* DATASET RECORDS
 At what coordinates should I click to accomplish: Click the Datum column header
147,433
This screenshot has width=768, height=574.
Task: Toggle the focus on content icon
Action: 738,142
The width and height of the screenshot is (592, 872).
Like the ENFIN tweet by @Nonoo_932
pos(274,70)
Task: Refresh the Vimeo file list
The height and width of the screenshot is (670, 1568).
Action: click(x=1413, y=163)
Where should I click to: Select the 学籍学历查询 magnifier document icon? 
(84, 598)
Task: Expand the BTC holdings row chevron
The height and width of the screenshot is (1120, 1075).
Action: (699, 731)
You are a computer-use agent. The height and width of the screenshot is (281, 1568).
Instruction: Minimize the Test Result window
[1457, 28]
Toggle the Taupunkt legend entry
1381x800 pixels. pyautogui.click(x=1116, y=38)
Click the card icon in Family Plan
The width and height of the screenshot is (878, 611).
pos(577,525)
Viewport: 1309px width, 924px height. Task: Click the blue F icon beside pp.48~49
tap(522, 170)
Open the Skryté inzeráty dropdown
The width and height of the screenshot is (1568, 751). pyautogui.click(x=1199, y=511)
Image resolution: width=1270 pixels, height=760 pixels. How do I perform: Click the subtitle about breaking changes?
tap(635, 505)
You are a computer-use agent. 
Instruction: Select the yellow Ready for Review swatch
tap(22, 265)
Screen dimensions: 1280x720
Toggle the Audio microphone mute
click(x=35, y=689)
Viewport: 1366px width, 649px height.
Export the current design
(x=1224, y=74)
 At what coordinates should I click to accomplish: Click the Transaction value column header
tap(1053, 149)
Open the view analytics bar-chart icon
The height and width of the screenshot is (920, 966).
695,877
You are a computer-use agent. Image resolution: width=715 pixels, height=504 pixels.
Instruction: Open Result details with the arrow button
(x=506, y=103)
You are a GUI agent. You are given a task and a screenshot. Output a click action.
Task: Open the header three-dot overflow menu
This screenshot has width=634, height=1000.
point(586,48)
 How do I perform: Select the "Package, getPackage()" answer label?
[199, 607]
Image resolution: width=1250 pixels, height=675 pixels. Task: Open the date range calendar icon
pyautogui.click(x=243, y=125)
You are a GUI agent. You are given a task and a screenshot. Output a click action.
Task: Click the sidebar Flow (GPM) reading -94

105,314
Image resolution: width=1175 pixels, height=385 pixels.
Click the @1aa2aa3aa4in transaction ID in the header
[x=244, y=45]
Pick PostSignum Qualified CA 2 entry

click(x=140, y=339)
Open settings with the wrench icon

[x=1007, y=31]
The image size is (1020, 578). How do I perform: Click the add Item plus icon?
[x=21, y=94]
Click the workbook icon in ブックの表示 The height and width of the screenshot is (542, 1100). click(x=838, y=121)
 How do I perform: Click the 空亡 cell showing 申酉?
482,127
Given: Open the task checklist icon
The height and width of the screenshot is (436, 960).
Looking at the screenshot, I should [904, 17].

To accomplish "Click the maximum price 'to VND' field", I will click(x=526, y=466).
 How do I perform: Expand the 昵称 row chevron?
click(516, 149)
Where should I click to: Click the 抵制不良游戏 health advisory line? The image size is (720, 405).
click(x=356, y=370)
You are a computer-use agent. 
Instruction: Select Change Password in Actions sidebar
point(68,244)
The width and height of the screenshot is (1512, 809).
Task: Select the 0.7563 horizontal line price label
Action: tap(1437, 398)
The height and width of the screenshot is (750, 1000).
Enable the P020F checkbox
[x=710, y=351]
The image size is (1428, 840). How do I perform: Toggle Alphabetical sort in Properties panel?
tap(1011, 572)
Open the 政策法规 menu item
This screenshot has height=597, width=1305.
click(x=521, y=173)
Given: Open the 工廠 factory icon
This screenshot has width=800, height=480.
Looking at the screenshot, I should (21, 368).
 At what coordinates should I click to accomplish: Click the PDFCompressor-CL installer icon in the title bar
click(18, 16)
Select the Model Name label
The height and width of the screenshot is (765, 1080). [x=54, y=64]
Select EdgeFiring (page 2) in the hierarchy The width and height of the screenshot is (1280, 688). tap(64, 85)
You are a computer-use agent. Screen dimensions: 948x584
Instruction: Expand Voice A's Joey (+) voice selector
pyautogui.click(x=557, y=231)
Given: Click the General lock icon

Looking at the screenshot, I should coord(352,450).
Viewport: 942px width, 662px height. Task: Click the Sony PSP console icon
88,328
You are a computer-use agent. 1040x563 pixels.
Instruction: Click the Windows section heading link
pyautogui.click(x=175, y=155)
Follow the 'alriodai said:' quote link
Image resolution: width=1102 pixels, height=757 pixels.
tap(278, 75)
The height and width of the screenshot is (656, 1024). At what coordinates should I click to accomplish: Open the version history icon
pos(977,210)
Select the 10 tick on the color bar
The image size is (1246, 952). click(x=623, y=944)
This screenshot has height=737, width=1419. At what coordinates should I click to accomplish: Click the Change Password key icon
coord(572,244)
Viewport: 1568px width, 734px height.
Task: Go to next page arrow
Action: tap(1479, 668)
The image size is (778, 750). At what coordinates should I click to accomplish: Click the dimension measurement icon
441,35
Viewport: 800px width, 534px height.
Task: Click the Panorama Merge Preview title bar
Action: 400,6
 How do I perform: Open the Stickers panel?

* TASK REQUIREMENTS
Copy the entries above exactly, but only from the line holding "value column header" through the line holding "Image resolution: width=1175", both included.

* RESPONSE FOR THIS EXERCISE
 At what coordinates should I click to accomplish: Click the Transaction value column header
tap(1053, 149)
Open the view analytics bar-chart icon
The height and width of the screenshot is (920, 966).
695,877
You are a computer-use agent. Image resolution: width=715 pixels, height=504 pixels.
Instruction: Open Result details with the arrow button
(x=506, y=103)
You are a GUI agent. You are given a task and a screenshot. Output a click action.
Task: Open the header three-dot overflow menu
This screenshot has width=634, height=1000.
point(586,48)
 How do I perform: Select the "Package, getPackage()" answer label?
[199, 607]
Image resolution: width=1250 pixels, height=675 pixels. Task: Open the date range calendar icon
pyautogui.click(x=243, y=125)
You are a GUI agent. You are given a task and a screenshot. Output a click action.
Task: Click the sidebar Flow (GPM) reading -94

105,314
Image resolution: width=1175 pixels, height=385 pixels.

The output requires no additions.